The scale and density of mave datasets make them valuable for training and benchmarking computational variant effect predictors (VEPs). Empirical variant effect maps have been used to evaluate VEPs, improve pathogenicity prediction, and inform clinical variant interpretation.

== Limitations ==
=== Context-dependent bias ===
The fact that this is being done in a laboratory model means there is always going to be some ambiguity about how it relates to humans until clinical data can be compared to MAVE data. Although many homologous genes and biological processes exist between model organisms and humans, the biological context differs compared to humans. For example, proteins may fold differently.

=== Assay-specific biases ===
The outcomes of MAVEs rely very heavily on what sort of Phenotypic data you are looking for. The functional scores generated by a MAVE are specific to the phenotypic assay chosen.

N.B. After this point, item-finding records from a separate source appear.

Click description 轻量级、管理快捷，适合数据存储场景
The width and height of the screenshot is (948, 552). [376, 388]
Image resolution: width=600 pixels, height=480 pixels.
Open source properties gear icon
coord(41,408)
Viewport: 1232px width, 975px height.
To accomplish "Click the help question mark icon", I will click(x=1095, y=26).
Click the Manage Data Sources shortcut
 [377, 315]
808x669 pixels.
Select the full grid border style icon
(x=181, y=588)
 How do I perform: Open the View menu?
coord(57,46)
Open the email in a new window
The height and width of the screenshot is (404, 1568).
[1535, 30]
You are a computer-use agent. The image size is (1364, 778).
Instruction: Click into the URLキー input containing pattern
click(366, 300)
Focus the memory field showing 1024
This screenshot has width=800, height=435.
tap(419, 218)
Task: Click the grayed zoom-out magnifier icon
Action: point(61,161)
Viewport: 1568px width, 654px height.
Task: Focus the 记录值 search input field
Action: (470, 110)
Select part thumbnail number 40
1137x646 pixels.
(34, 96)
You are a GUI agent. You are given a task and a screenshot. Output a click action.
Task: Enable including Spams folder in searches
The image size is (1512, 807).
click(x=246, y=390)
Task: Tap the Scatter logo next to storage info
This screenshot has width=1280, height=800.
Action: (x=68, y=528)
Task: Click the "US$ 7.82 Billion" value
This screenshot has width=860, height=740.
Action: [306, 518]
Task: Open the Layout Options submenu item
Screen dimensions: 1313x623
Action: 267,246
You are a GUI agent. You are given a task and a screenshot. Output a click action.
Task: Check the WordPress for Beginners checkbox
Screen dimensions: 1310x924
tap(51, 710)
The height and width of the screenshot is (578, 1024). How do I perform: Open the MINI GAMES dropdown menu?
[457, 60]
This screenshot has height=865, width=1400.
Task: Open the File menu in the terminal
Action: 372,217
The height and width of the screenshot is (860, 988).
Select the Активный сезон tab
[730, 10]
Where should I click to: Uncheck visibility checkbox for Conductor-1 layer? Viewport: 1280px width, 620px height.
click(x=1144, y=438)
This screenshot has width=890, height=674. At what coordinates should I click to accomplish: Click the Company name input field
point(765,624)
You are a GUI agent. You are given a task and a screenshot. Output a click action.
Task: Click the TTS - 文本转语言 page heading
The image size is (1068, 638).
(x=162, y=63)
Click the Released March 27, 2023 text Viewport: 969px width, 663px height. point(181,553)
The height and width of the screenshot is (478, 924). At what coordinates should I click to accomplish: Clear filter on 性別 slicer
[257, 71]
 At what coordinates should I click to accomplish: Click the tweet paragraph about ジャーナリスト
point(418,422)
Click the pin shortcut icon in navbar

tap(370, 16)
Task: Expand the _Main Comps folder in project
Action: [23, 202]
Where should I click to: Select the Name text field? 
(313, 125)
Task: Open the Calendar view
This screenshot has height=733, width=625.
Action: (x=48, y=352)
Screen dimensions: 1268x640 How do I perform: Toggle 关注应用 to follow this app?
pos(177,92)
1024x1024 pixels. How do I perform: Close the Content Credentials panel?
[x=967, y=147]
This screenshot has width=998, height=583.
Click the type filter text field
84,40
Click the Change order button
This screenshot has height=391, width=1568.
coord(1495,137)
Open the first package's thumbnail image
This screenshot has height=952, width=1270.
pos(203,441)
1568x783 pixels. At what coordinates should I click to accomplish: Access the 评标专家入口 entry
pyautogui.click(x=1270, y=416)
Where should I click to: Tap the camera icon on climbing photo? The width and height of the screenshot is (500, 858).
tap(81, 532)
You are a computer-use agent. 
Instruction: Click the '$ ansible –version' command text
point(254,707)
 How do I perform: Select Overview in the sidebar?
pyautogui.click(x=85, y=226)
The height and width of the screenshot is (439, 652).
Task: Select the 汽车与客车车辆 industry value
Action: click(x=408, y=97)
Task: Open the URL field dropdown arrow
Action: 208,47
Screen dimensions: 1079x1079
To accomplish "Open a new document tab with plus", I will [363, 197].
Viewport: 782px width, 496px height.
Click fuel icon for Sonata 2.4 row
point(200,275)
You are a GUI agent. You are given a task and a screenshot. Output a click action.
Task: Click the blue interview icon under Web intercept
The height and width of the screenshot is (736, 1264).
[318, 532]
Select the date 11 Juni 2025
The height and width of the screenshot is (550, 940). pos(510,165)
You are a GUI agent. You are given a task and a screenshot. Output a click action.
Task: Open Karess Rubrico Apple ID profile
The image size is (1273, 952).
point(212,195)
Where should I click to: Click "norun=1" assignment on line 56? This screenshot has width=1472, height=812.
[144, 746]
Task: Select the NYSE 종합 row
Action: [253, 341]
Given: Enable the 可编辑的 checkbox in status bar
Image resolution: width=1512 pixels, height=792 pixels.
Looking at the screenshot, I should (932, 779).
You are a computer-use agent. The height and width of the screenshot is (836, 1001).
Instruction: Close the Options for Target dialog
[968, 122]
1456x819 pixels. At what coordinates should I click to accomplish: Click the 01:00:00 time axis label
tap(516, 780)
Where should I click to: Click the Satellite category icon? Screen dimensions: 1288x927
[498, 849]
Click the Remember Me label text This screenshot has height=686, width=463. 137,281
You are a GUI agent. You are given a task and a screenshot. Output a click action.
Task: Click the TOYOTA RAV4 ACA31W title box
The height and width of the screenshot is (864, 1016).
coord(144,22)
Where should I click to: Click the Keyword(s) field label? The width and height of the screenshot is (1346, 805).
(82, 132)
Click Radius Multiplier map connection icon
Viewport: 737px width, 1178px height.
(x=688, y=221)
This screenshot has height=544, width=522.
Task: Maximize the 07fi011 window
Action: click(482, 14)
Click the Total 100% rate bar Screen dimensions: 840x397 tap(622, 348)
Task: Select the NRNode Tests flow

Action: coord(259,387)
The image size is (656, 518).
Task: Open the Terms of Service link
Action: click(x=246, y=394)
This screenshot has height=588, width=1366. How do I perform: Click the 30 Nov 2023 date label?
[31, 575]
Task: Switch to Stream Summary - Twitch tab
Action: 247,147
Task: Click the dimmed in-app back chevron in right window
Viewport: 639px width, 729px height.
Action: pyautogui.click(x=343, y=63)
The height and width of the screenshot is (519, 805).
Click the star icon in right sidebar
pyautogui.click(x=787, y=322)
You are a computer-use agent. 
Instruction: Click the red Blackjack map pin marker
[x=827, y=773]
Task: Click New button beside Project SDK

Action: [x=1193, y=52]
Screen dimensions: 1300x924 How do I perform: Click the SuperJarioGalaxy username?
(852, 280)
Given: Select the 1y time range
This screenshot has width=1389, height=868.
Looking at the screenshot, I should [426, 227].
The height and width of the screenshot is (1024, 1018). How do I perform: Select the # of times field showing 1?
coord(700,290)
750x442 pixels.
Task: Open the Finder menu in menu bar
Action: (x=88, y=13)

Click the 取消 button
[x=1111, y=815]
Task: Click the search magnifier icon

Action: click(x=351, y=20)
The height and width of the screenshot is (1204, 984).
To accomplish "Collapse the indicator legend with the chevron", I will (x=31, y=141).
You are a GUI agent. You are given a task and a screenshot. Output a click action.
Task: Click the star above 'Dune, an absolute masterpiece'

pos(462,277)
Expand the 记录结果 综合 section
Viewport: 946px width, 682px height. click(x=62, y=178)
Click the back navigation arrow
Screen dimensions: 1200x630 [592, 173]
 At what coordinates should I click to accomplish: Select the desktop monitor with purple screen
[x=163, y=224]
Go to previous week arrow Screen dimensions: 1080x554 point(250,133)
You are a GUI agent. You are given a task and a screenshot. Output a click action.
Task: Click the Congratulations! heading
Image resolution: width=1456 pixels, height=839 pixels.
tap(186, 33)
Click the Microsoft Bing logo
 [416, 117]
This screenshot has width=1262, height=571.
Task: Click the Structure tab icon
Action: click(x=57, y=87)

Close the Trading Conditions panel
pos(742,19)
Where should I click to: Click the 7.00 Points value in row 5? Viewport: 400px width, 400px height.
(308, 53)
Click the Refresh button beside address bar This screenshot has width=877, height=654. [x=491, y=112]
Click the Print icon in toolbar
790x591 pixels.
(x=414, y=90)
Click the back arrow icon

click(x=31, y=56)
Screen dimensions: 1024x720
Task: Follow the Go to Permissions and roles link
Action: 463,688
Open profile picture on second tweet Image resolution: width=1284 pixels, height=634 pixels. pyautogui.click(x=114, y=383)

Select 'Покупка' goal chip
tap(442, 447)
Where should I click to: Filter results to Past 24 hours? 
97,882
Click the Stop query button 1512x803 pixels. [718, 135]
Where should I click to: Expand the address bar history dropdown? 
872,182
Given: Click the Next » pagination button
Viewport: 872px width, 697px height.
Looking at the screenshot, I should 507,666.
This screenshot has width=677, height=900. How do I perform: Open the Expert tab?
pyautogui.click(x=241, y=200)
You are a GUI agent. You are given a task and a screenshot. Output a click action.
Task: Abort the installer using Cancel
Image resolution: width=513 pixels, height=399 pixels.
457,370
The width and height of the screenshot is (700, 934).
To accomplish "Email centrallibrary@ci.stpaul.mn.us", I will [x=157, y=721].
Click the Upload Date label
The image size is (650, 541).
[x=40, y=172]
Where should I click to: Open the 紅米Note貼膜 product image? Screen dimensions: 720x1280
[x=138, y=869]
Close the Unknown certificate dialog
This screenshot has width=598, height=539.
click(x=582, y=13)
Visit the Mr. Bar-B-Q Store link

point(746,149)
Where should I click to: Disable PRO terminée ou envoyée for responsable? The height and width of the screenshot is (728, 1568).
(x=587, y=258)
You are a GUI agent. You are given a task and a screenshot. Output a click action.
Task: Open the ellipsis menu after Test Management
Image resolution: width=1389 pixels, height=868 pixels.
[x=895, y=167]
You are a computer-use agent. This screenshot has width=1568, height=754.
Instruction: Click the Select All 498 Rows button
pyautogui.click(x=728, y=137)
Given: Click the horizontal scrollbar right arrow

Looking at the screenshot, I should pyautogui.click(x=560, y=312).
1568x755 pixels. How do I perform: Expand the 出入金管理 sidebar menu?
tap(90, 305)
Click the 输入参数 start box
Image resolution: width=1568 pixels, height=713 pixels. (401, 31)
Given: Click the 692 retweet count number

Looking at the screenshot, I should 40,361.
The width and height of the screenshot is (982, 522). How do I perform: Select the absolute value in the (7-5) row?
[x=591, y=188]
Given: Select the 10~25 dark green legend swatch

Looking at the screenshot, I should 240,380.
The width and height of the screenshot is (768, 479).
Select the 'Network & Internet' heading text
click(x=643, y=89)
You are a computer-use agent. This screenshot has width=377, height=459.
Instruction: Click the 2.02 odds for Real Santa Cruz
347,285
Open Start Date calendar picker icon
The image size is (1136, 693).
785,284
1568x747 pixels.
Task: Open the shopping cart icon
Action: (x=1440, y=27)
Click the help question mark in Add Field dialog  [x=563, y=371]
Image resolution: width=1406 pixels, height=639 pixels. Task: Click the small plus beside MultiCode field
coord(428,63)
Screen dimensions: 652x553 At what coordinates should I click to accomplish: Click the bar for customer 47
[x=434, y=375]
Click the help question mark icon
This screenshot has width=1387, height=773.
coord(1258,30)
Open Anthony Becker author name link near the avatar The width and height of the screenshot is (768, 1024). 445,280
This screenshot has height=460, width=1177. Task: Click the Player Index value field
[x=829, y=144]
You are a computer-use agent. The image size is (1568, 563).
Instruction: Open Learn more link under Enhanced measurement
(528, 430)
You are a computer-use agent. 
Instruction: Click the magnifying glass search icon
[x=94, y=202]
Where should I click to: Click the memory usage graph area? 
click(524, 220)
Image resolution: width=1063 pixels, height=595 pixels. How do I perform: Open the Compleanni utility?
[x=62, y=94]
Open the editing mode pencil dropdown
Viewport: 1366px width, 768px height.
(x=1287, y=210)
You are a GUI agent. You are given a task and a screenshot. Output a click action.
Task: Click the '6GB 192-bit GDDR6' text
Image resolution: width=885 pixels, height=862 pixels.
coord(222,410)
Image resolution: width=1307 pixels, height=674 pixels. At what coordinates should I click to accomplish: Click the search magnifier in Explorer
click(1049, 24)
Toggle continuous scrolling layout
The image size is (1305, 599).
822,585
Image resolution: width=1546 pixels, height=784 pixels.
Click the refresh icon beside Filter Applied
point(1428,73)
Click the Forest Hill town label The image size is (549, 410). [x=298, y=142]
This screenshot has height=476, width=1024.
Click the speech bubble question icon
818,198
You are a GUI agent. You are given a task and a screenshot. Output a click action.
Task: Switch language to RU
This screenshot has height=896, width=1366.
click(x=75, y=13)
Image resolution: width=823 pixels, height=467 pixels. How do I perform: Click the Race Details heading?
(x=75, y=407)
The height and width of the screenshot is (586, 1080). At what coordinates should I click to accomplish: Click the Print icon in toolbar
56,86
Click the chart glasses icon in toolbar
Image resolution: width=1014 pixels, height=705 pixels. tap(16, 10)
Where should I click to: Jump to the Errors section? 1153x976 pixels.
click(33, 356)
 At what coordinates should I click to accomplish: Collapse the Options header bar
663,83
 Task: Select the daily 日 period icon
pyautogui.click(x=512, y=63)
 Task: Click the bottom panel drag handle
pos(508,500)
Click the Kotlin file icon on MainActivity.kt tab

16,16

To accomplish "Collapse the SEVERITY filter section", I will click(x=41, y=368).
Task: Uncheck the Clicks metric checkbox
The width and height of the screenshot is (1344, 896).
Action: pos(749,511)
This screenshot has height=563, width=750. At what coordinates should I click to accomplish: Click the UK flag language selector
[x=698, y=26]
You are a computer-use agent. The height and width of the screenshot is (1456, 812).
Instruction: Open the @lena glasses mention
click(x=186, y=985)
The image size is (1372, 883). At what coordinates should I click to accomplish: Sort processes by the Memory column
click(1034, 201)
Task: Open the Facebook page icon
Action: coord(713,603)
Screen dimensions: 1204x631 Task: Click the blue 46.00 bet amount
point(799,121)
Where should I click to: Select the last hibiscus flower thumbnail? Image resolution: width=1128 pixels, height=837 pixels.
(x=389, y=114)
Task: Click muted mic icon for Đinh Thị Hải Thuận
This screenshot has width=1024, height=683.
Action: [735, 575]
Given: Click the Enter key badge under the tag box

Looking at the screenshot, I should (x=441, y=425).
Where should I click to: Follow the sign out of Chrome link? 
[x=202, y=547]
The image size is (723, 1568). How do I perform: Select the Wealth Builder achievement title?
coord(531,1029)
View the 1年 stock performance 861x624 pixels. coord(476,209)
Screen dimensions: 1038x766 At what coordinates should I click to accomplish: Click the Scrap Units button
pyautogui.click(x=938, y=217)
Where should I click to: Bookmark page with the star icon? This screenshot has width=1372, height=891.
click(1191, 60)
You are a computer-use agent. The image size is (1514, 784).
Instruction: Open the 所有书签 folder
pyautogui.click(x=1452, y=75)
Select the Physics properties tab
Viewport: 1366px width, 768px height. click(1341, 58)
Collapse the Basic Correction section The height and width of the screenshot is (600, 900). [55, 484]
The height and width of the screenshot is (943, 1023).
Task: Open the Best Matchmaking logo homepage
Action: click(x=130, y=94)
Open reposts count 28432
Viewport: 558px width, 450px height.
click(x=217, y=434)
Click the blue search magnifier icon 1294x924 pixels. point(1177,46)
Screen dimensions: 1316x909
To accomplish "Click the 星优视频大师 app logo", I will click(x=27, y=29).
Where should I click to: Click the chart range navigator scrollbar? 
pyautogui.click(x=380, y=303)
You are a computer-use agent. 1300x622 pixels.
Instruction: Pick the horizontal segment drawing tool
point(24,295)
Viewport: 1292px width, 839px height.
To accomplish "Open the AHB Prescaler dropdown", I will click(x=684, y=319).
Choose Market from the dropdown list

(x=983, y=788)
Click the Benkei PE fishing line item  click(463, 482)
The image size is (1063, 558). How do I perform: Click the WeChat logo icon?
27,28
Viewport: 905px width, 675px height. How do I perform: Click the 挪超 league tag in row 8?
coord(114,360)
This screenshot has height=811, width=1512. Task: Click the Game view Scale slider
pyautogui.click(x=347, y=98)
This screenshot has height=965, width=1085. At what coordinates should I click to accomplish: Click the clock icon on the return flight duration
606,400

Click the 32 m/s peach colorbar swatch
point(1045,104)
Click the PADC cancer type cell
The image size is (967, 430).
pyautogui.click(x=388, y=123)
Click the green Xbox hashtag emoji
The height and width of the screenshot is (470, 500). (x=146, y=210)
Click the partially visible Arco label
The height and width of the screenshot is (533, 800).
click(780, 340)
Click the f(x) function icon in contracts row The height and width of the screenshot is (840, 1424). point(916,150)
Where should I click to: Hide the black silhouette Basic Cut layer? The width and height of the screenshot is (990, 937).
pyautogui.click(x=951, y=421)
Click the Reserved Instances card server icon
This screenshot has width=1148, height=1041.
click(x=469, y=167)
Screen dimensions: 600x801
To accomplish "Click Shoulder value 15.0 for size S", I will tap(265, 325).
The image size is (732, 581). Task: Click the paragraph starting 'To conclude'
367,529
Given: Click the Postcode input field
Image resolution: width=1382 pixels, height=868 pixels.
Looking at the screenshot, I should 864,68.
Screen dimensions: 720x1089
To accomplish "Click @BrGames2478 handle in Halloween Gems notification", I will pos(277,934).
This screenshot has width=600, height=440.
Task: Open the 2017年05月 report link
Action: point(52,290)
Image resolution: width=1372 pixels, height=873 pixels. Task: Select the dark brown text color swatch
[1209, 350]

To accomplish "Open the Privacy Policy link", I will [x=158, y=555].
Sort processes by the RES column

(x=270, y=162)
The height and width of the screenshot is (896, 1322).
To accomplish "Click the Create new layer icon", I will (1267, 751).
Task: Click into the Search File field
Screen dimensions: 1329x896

This means that two variants can appear equal in one assay and unequal in another assay. For example, two variants may produce the same protein amount however, their enzymatic ability may be different. This is sometimes accounted for by an experiment using multiple types of phenotypic selections. However, this remains a potential blind spot in this experiment.

=== Scalability ===
Researchers must have a pre-defined region of interest, such as a Protein or Non-coding region. The one-region nature of MAVEs also means that Epistatic effects may be missed, as two genes will rarely be mutated together in the same MAVE. This exemplifies MAVE's scalability problems. Whole-genome MAVEs are not feasible due to the large number of variations present in the genome. This is why MAVEs have to focus on a single gene. Moreover, if researchers sought to do MAVEs in multiple genes, they would encounter exponential scale issues. Therefore, although MAVEs are useful, they would struggle to show the interactivity between variants on multiple loci.